I used to think when you would disappear for weeks at a time that maybe I had done something or said something to upset you. But I’ve learned over time that kind of thinking has mostly been my own insecurity. My conscience is clear. But if I have done something, then in a spirit of Christian love, I beg you to talk to me.
 
As a younger pastor I used to feel irritation when you were absent. Your lack of commitment frustrated me. But now my feelings have turned more to grief because I’ve come to realize your absence is not really about me. It’s about you and what you are foolishly trading to keep up with this world. It’s about what truly captures your heart and what you value most.
 
I see your beautiful children whom you love with all your heart. Yet you’re setting them up to care little for God’s church. One activity after another displaces any real commitment to the Lord’s Day. I understand that everyone occasionally has something special that comes up, takes a vacation or a trip to visit family. But this is different. You cram your family with so much activity revolving around the kids that devotion to God is consistently squeezed out. Your kids are learning that church is something the family does only when they have one of those rare Sundays off from the activities. And even then, because everyone is so ragged out, on some Sundays you just can’t get out of bed.
 
This letter is not to fuss or to shame. I want you to know that my heart is jealous for your devotion to God. I just feel that something is wrong. How can you say you know and love Christ, yet find worship and participating in ministry so unimportant? How can you claim to be His yet have such little desire for spiritual growth and discipleship? Please understand these are not so much criticisms as genuine questions that give me great concern for the well-being of your soul.
 
You know that I’ve preached to you the grace of God. Your church membership, giving, attendance and service don’t earn you favor with God. It’s all about faith. But I’ve also repeated over and over that real faith is always a faith that follows. God’s Word teaches us that a genuine believer bears the fruit of the Holy Spirit in his life. I know you’ve heard that at least a few times.
 
I’ll never rant in the pulpit about your absenteeism. I’m always going to preach to the ones who are present. But I want you to know how much I care about you. I want you to understand that my greatest joy would be to see you love God and His church and to observe you growing in Christ. No matter what is going on in your life, I’m always your friend. But it’s part of my calling to tell you when things aren’t right. You’re part of the flock God has entrusted to me, and every sheep is precious.
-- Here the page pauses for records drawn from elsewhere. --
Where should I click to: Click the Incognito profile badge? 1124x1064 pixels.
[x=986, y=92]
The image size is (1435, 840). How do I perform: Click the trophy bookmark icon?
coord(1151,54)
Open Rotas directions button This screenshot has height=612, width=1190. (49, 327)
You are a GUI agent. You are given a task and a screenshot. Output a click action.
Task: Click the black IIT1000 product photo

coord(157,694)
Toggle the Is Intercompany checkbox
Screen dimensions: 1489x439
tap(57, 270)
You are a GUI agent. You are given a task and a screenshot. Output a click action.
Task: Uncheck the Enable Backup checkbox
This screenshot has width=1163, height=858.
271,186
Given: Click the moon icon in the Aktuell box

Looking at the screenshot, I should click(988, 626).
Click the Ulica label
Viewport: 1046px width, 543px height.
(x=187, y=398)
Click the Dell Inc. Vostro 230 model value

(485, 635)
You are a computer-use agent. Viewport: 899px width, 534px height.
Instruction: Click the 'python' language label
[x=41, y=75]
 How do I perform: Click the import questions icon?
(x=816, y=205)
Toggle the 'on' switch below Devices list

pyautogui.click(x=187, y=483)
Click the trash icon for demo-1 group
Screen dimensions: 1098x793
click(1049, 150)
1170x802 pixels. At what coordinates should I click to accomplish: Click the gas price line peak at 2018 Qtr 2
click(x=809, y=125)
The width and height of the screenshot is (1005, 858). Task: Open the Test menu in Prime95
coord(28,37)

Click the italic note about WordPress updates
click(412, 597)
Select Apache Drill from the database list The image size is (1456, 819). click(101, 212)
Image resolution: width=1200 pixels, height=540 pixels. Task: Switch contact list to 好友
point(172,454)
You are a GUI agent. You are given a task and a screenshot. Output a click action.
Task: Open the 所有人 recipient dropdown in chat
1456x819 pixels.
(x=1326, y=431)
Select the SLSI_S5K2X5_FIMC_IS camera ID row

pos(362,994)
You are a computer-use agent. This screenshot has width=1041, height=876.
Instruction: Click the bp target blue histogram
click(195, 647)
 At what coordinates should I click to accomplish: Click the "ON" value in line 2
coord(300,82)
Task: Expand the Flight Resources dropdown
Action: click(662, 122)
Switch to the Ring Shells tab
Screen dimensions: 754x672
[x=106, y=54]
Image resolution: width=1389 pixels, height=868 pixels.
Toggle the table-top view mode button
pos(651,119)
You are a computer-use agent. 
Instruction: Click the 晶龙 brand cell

You’re not just a number.
 
God loves you and so do I. He has already loved you in Christ with a love that needs no further demonstration. He’s given you everything in Christ. How I pray that you will wake up to how great His love is for you and how that should shake up and reshape the life you now live. I pray that if you truly know Christ, that you’ll come to your senses like the prodigal son and run home to your heavenly Father who stands with open arms.
 
Until then, I will still be praying for you and possibly sticking my nose in your business. After all, I’m your pastor.
 
(EDITOR’S NOTE – Daryl C. Cornett is pastor of First Baptist Church in Hazard, Ky., a chaplain in the U.S. Air Force Reserve and former associate professor of church history at Mid-America Baptist Theological Seminary in Cordova, Tenn.)